- [SELECTED EXCERPT]:
-- BEGIN --
Monday, December 6, 2010

Hello Hadoop - Getting Started with Hadoop in Pseudo-Distributed Cluster Mode (Ubuntu)

In this blog, we will get started with Apache Hadoop by writing a map reduce job to process log files. We will start with the problem to solve, design the solution, download and install hadoop, and then execute the mapreduce solution that we design. Therefore, you can perceive this blog as "Hello Hadoop" blog.


Problem and Solution Sketch


The case that we will see is taken from a fictitious case from a web server for flight reservation. The web server logs the requests from its users, including the origin and destionation (airport code and city code), the date of departure and the date of the return. 


The log lines look like the following: 
PARCDGFRAFRA-02022011/06022011 
MRSMRSMUCMUC-10022011/20112011
NCENCEMUCMUC-11012011/19012011
NCENCELONLHR-21022011/03032011

The first three characters represent the city of origin, for example PAR to represent Paris. The second three characters represent the airport of origin, for example CDG to represent Charles de Gaulle airport. Then, the following six characters represent the city and airport of destinations. Starting from the 14th character, we have the date of departure in ddMMyy format, followed by date of the return flight in the same format.


We can have a lot of things to do with the logs, for example to know the distribution of the request for each city, the distribution of the request per stay duration, the distribution of the request for each date departure,  and son on and so forth. For this example, we will just try to get the distribution of the requests per each origin. That is, we want to have the following consolidated output:


LYS 80
MRS 42
NCE 834
PAR 838
TLS 296

Hadoop distributes the files in the cluster. The files are then served as input of the mapper nodes which maps each line of the input to a (key, value) pair.  Hadoop optimizes the computation by ensuring that the node maps the data that are local to it.
-- END --
- [GIVEN TASK A]: Reproduce the lines of the records verbatim, beginning with the line that contains "Where should I click to: Toggle" and continuing through the final line of the records.

Lines of data:
-- BEGIN --
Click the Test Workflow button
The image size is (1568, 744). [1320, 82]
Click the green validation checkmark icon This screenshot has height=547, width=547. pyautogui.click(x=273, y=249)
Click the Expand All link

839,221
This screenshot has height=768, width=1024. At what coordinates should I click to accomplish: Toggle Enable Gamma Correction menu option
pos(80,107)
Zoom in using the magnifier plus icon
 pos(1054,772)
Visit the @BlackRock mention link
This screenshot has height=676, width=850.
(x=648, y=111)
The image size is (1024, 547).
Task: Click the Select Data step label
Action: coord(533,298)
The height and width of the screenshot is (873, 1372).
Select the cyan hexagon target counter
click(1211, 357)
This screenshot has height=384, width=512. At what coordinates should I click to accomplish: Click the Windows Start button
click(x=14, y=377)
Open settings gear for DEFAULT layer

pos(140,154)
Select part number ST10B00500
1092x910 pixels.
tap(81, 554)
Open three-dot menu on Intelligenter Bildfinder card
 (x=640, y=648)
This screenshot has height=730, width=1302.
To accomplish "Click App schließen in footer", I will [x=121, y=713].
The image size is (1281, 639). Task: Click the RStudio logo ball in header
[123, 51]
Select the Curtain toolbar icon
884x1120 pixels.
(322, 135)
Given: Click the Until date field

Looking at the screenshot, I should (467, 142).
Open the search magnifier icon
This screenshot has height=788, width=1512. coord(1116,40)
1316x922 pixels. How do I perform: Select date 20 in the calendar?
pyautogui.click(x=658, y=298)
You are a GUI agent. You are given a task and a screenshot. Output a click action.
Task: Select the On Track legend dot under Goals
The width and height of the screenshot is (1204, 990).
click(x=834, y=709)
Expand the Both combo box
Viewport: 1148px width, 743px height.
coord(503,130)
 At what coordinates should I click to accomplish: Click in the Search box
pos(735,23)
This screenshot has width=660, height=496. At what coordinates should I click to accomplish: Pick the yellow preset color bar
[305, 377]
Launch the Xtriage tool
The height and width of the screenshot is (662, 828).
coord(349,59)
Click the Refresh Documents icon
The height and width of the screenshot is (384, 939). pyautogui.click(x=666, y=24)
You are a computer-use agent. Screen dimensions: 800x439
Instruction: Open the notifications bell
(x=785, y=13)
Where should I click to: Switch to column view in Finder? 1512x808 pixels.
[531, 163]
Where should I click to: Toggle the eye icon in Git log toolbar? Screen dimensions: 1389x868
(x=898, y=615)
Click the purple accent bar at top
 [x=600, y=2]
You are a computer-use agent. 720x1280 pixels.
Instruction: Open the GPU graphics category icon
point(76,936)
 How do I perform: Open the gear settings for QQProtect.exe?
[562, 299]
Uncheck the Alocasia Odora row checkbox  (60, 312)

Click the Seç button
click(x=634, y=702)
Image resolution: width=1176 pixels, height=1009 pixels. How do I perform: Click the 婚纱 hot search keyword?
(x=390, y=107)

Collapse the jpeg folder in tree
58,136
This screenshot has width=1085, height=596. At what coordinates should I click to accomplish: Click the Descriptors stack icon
-- END --
- [GIVEN TASK B]: Transcribe the passage from the Hadoop tutorial word for word. Begin at the words "The case that" and stop after the words "of the return.".

- [REPLY A]:
Where should I click to: Toggle the eye icon in Git log toolbar? Screen dimensions: 1389x868
(x=898, y=615)
Click the purple accent bar at top
 [x=600, y=2]
You are a computer-use agent. 720x1280 pixels.
Instruction: Open the GPU graphics category icon
point(76,936)
 How do I perform: Open the gear settings for QQProtect.exe?
[562, 299]
Uncheck the Alocasia Odora row checkbox  (60, 312)

Click the Seç button
click(x=634, y=702)
Image resolution: width=1176 pixels, height=1009 pixels. How do I perform: Click the 婚纱 hot search keyword?
(x=390, y=107)

Collapse the jpeg folder in tree
58,136
This screenshot has width=1085, height=596. At what coordinates should I click to accomplish: Click the Descriptors stack icon

- [REPLY B]:
The case that we will see is taken from a fictitious case from a web server for flight reservation. The web server logs the requests from its users, including the origin and destionation (airport code and city code), the date of departure and the date of the return.